This has probably been covered in a question show before, but what happens to the Earth once swallowed by the red giant Sun? What happens to it's orbit? Will drag from the 'atmosphere' of the Sun make it spiral into the centre? Will it be so hot that Earth liquefies and essentially dissolves into the Sun? Will tidal forces break the planet up before it even gets to that?
Wouldn’t it be fun to work on a garbage Starsip folding panels an dishes on dead satellites. But think about how much it cost to get the metal up there. Maybe take the debris to a sorting facility to separate the material to be used for future construction?
The car part of Rolls Royce was sold in 1971, leaving the aero/maritime/power generation and for the Royal Navy submarines, nuclear reactors.

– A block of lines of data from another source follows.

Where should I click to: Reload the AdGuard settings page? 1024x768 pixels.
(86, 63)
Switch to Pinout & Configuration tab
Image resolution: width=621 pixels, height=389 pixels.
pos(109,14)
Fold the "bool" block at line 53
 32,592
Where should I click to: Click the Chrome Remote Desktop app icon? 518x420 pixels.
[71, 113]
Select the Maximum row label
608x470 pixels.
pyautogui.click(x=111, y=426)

More recently are developing Small Modular Reactors for civil generation and this Lunar one is likely derived from those.
You would think derived from the existing Nuclear Submarine reactors.

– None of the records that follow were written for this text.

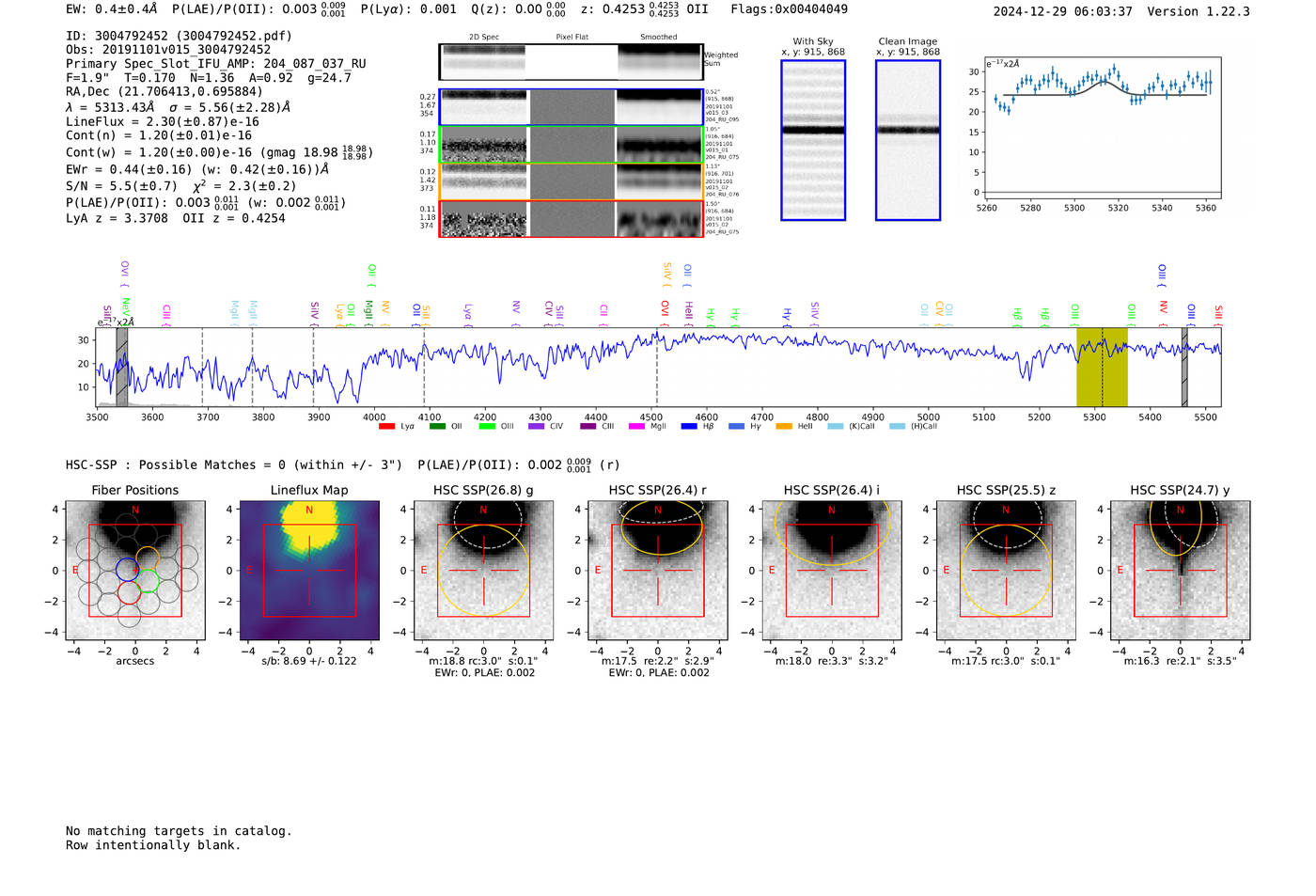The image size is (1316, 896).
Task: Open the With Sky cutout image
Action: coord(813,140)
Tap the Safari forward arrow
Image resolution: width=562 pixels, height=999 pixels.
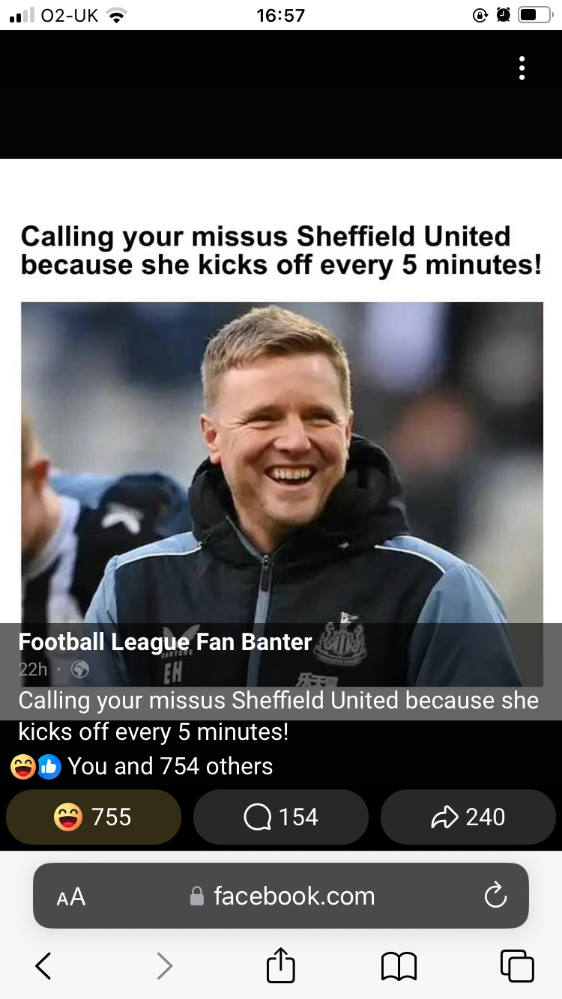tap(164, 966)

Rolls Royse will be back at 10 dollars by 2025 to big to fail
@@kbiglesias5499 couple pennies atm i think?
If this moon installation is preparation for a trip to Mars, they're wasting time and money. Mars is a dead, useless planet. Space stories make it look like a spectacular voyage, but it's not.
@@ernestimken6969 Mars and the moon might as well be the same place, the so called issues have been solved we just don't have the same drive to send people. Radiation is not a issue with any modestly planned voyage. O2/water/fuel all solved, food solved-but expensive radiation solved enough to keep everyone even below the artificially low radiation "max" dosage standards.

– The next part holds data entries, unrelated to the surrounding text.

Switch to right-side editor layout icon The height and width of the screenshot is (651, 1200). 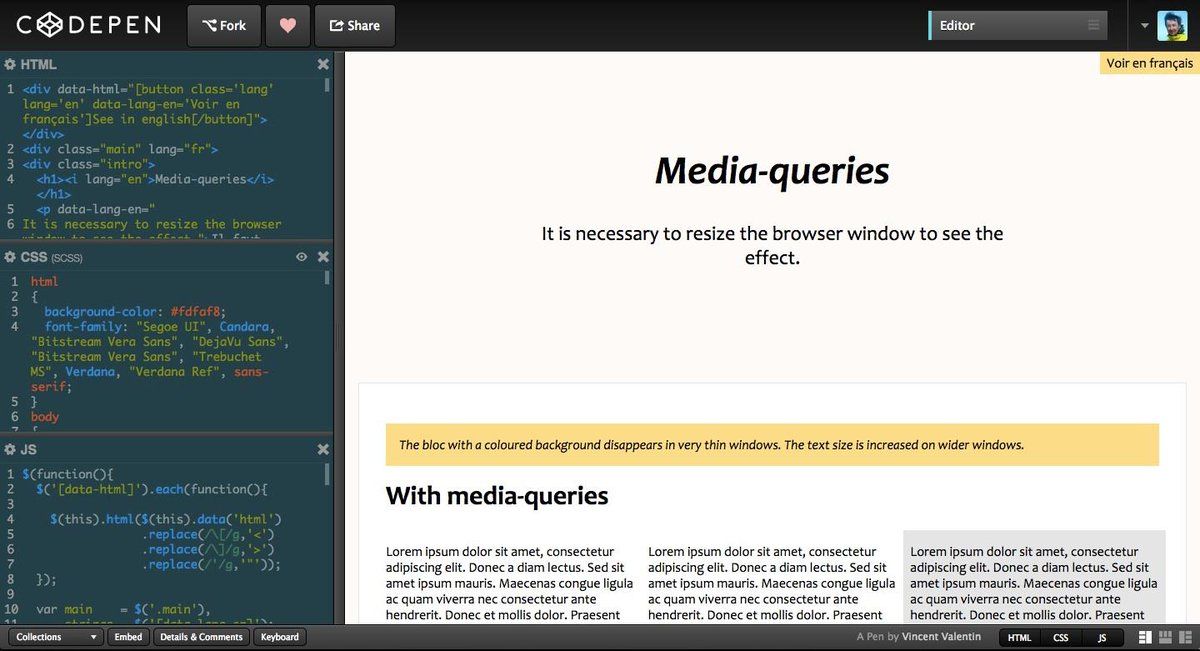coord(1184,637)
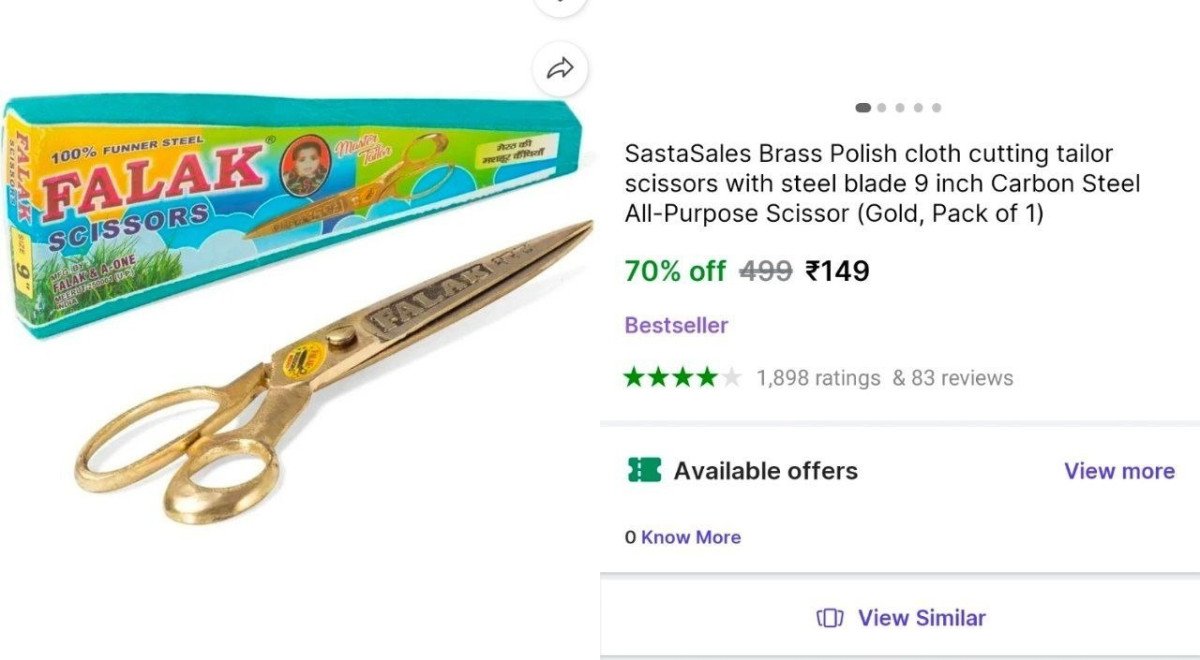View the 83 reviews

pos(952,378)
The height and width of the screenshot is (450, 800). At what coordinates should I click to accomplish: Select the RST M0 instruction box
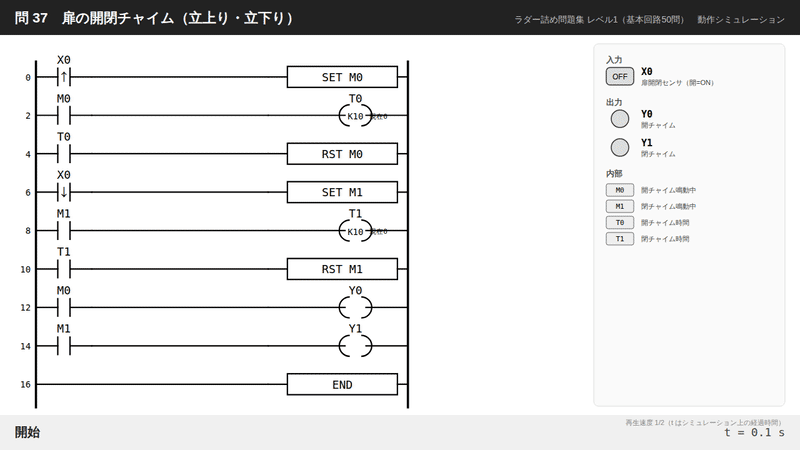(342, 154)
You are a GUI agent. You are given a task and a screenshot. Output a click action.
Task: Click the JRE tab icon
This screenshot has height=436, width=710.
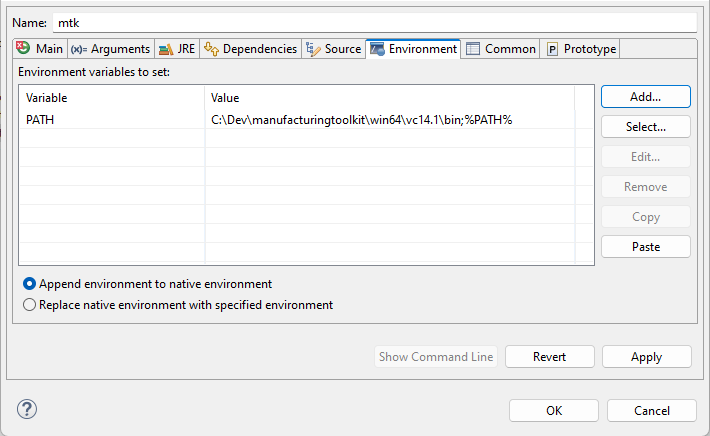point(165,49)
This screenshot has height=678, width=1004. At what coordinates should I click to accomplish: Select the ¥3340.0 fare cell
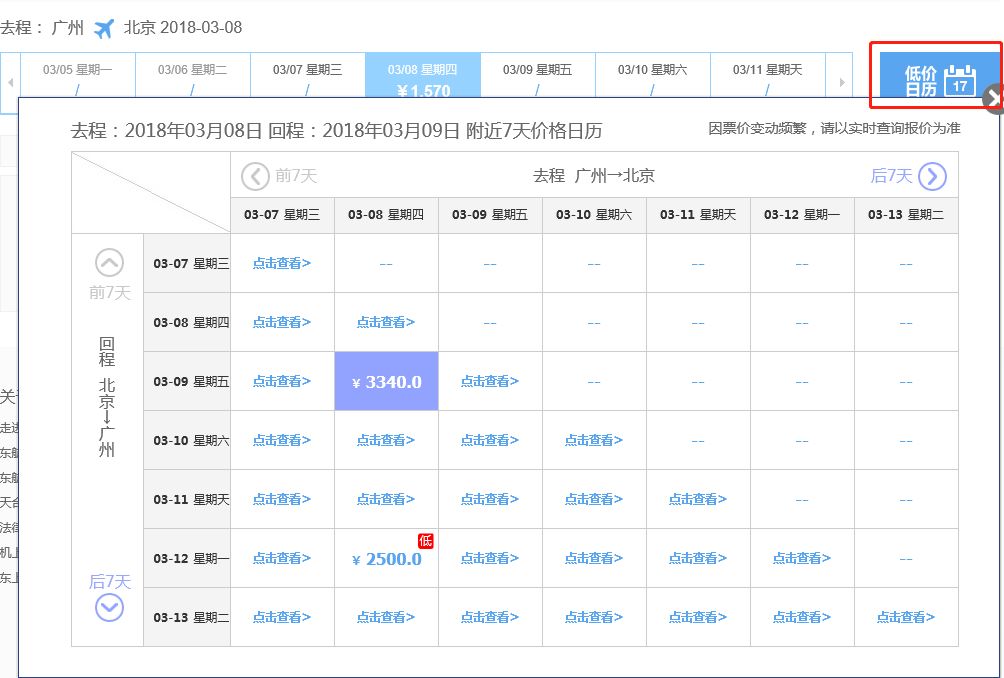(386, 381)
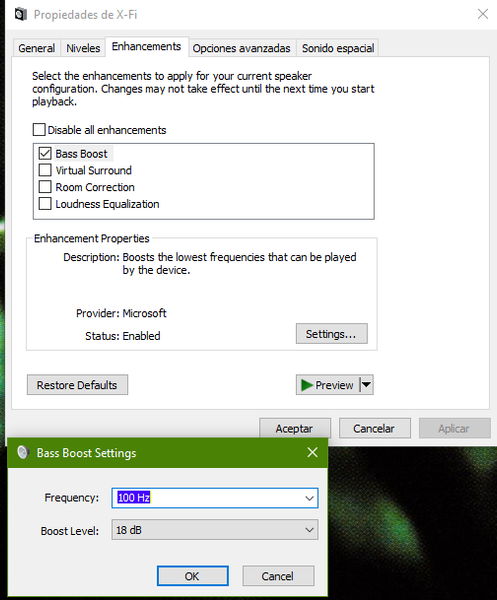The image size is (497, 600).
Task: Uncheck the Bass Boost checkbox
Action: [x=45, y=153]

Quantum computer IT support. Have you tried turning it both on and off at the same time?
i'm with you, fraser. the timelapse of the exoplanets is thrilling.
I love the question shows and strongly encourage anyone who likes them to watch the live version with all the ancillary bits tacked on
You are literally the best Frasier.. big respect from Far north Queensland Australia.. I've been watching and listening since the early days of Astronomy cast podcast and used to listen to you in the car and going to sleep. So as your voice sooths me, you single-handedly advanced my understanding of cosmology.. my passion runs deep. So thankyou for giving me more range of thought. Cheers mate... ( aussie speak )
Hi from SE QLD dude, weather is bad for star gazing aye here.
@@Jabba1625 yeah sure Is bad weather. Has been for months. We have been waiting for an opportunity to get a look at the comet as it comes into view, bit haven't had a clear sky for so long im not very confident. Are you on the coast?
@@shanesanders5074 Inland from Brisbane(darling Downs region), so I am hoping that I get a chance but of course up there will be worse with it being the wet season in the North. Had a few clear nights but not too sure about the comet situation, I am keen to see it but I think more rain before it gets in a good position.
@@Jabba1625 yeah, I'm on the Atherton Tablelands. We're in the mountains, Nd we have very little light pollution. However we have had storms ever day/night since about October.. lol. We have amazing sky when it's dry, but mostly in winter. Sad when a comet of such rarity is coming in..
@@shanesanders5074 That's pretty cool, I have family that live in the sth Burnett region and the skies are amazing let alone getting out past Chinchilla way. I think it is like level two to three skies where my mum lives. Probably closer to two if drag the telescope outside of the little town she lives a bit north of Kingaroy.
Thanks for all the news, Fraser! 😊
Stay safe there with your family! 🖖😊
"Eternally lit mountains", referring to the south pole of the moon... Doesn't sound nearly as cool as the expression "Peaks of Eternal Light". They're often referred to as PELs as an acronym, but just that full expression has struck me as poetic since I was a child and I never miss an opportunity to use it when the topic comes up.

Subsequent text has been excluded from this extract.